Although lacking the enforcement power necessary to motivate employer compliance with Title VII, EEOC made progress in eliminating discriminatory barriers and opening job opportunities in its early years. During its first year, EEOC obtained conciliation agreements with 111 employers. Many early conciliation agreements desegregated employer facilities, such as restrooms, washrooms and cafeterias. The most far-reaching and publicized agreement, negotiated in cooperation with the Departments of Justice, Labor and Defense, affected 5,000 black employees of the Newport News Shipbuilding and Drydock Company. The agreement desegregated company facilities, obtained equal pay for black workers performing the same jobs as white workers, and provided black workers with equal opportunity to participate in apprenticeship programs and compete for supervisory and craft jobs.

Charges of Discrimination Handled
FY 1966 8,854
FY 1967 12,927
FY 1968 15,058
FY 1969 17,272
FY 1970 20,310
Discrimination charges continued to rise every year between 1965 and 1971. Faced with a continuously growing caseload and limited resources, the Commission soon recognized a need for a more wholesale assault on discriminatory practices. A strategy was developed to seek the broadest possible impact on employment systems through a combination of public hearings and technical assistance.

The Commission utilized its authority under section 709(c) of Title VII to require records and reports on the employment status of minorities and women in private employment. In 1966, EEOC began requiring companies with 100 or more employees to submit EEO-1 reports, which showed the representation of men and women of five racial/ethnic groups in nine basic job categories. The job categories reflected different levels of job opportunity, such as laborers, craft workers, technicians, professionals, and managers.
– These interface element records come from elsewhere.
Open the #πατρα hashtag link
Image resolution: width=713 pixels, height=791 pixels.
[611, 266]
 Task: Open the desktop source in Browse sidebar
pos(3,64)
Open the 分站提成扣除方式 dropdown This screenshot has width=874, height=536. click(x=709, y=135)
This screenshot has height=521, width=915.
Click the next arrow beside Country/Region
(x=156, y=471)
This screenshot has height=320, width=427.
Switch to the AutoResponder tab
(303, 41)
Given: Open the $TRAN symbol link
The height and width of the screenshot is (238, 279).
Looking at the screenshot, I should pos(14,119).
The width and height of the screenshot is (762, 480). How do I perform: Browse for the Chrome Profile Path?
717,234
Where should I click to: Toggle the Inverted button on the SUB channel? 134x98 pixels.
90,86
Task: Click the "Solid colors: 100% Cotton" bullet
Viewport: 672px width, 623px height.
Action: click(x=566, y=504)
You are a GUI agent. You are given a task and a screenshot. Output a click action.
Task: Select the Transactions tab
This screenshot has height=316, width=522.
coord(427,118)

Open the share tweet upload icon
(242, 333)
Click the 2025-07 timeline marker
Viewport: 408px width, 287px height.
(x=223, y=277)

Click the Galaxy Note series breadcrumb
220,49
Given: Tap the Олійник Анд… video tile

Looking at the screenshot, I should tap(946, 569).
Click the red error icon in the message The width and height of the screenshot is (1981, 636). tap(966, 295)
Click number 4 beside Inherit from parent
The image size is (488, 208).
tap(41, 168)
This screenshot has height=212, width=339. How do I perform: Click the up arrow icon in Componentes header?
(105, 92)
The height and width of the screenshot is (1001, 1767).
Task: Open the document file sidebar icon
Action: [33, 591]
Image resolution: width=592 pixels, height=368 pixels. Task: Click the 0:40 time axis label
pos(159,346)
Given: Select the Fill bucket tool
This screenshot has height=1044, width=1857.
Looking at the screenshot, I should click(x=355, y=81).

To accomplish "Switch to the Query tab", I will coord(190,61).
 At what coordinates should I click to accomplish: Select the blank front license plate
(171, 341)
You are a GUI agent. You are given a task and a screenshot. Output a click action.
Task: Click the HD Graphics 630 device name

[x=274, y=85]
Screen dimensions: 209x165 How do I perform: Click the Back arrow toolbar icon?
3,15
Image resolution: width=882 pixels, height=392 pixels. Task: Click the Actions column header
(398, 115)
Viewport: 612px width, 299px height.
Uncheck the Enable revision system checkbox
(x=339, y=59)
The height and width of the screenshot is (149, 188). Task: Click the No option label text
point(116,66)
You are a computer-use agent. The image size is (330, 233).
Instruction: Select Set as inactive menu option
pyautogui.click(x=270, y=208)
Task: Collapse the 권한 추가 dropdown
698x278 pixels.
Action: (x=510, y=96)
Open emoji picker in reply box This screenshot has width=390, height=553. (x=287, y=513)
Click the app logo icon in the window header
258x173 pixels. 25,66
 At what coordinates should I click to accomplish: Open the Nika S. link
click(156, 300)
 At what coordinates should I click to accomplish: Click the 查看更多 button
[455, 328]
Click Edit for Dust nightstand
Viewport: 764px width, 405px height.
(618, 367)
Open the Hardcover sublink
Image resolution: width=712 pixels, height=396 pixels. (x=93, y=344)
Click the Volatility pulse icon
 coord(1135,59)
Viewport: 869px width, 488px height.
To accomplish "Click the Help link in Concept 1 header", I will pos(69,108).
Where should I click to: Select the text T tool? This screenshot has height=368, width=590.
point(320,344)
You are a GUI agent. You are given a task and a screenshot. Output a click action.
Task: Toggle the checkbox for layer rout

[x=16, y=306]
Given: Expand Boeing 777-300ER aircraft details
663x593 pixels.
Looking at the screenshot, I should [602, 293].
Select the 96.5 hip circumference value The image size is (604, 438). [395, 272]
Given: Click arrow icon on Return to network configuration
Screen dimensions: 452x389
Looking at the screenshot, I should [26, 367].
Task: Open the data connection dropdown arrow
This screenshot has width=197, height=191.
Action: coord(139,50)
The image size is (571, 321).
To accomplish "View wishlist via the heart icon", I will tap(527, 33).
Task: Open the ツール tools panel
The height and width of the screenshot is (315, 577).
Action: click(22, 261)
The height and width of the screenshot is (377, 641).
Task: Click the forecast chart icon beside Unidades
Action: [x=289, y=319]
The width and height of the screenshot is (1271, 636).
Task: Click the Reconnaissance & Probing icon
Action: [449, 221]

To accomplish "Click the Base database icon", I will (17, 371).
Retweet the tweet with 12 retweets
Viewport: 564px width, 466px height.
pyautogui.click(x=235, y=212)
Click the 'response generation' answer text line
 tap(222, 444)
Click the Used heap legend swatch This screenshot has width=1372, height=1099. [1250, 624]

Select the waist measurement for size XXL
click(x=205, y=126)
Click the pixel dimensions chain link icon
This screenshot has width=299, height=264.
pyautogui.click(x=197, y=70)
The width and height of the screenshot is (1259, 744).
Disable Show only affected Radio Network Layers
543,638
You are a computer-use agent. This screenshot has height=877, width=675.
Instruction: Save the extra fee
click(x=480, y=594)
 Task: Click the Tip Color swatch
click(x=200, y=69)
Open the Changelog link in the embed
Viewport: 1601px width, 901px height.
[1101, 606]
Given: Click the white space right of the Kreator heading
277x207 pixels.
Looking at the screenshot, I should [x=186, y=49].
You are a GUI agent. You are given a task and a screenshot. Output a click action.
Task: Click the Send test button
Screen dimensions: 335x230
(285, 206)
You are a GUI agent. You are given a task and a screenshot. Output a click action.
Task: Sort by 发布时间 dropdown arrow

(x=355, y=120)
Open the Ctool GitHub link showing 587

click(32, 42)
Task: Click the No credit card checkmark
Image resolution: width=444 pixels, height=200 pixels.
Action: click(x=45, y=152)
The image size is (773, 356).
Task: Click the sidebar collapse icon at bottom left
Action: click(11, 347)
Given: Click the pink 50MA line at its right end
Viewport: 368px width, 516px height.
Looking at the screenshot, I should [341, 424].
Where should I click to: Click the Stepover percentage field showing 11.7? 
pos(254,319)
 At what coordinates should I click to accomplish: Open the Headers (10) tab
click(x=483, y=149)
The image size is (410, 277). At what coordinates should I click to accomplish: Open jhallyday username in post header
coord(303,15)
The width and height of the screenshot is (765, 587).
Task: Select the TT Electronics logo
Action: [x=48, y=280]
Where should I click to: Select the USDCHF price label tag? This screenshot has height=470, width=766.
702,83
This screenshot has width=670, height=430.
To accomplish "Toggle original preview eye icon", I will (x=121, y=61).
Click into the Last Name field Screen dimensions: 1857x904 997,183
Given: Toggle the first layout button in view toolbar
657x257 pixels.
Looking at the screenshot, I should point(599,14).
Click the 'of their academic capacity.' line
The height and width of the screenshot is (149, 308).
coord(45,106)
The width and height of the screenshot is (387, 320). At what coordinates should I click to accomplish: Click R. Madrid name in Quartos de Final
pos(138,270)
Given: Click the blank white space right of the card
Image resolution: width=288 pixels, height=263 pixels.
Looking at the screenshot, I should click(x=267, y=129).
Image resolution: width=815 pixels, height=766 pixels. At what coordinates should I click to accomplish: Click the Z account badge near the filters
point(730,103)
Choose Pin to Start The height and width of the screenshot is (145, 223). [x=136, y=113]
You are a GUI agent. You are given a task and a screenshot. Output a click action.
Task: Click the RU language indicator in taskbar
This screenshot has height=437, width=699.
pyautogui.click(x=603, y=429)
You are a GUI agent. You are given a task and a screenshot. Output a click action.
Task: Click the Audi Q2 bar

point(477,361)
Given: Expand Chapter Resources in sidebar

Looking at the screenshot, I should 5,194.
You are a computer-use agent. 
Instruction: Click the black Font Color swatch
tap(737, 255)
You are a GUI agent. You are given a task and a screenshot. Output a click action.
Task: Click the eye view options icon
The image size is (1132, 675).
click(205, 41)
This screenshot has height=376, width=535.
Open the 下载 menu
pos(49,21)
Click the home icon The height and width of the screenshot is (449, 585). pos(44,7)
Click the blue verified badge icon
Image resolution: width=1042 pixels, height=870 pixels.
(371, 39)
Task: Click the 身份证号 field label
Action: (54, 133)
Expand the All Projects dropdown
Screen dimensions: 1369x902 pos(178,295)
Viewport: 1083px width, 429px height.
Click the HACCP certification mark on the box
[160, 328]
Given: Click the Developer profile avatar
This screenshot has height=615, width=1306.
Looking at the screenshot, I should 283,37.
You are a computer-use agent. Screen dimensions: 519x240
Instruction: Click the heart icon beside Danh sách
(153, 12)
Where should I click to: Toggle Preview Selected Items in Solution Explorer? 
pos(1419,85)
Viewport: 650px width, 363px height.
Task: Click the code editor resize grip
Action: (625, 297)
The EEO-1 reports and studies, other labor force data, and charge information turned out to be an invaluable tool to pinpoint possible zones of employment discrimination, and to identify major patterns of exclusion and discriminatory practices in select industries, job categories, and geographic areas. After the first EEO-1 reports were submitted by employers, EEOC sponsored a series of public hearings between 1967 and 1971. These hearings focused on the textile industry in the South; white collar employment in major New York corporations; aerospace, entertainment, banking, insurance, and other industries in Los Angeles; discriminatory practices preventing minorities and women from participating in Houston's expanding economy; and nationwide practices of the pharmaceutical and utility industries. The hearings documented widespread discriminatory employment patterns. For example:

  • Although minorities constituted more than 30 percent of the population in South Carolina and 22 percent in North Carolina, African Americans were only 8.4 percent of textile industry employees. Moreover, 99 percent of African Americans were in the lowest-paid job categories, and only 2.3 percent of African Americans were in craftsman or foreman positions.
  • Of 4,278 New York City companies submitting EEO-1 reports in 1967, about 1,827 did not employ a single black worker in a white collar job, and 1,936 did not employ a single Puerto Rican or other Spanish-surnamed individual in such jobs.
  • Concentrations of minorities and women were found in Houston's unskilled, lowest-paying jobs in the lowest-paying industries despite generally rising employment opportunities.
  • Discriminatory employment patterns existed in the nation's 32 largest pharmaceutical firms.
  • The utility industry ranked last in employment of black workers among the 23 largest U.S. industries and had fewer women and Spanish-surnamed employees than most other industries.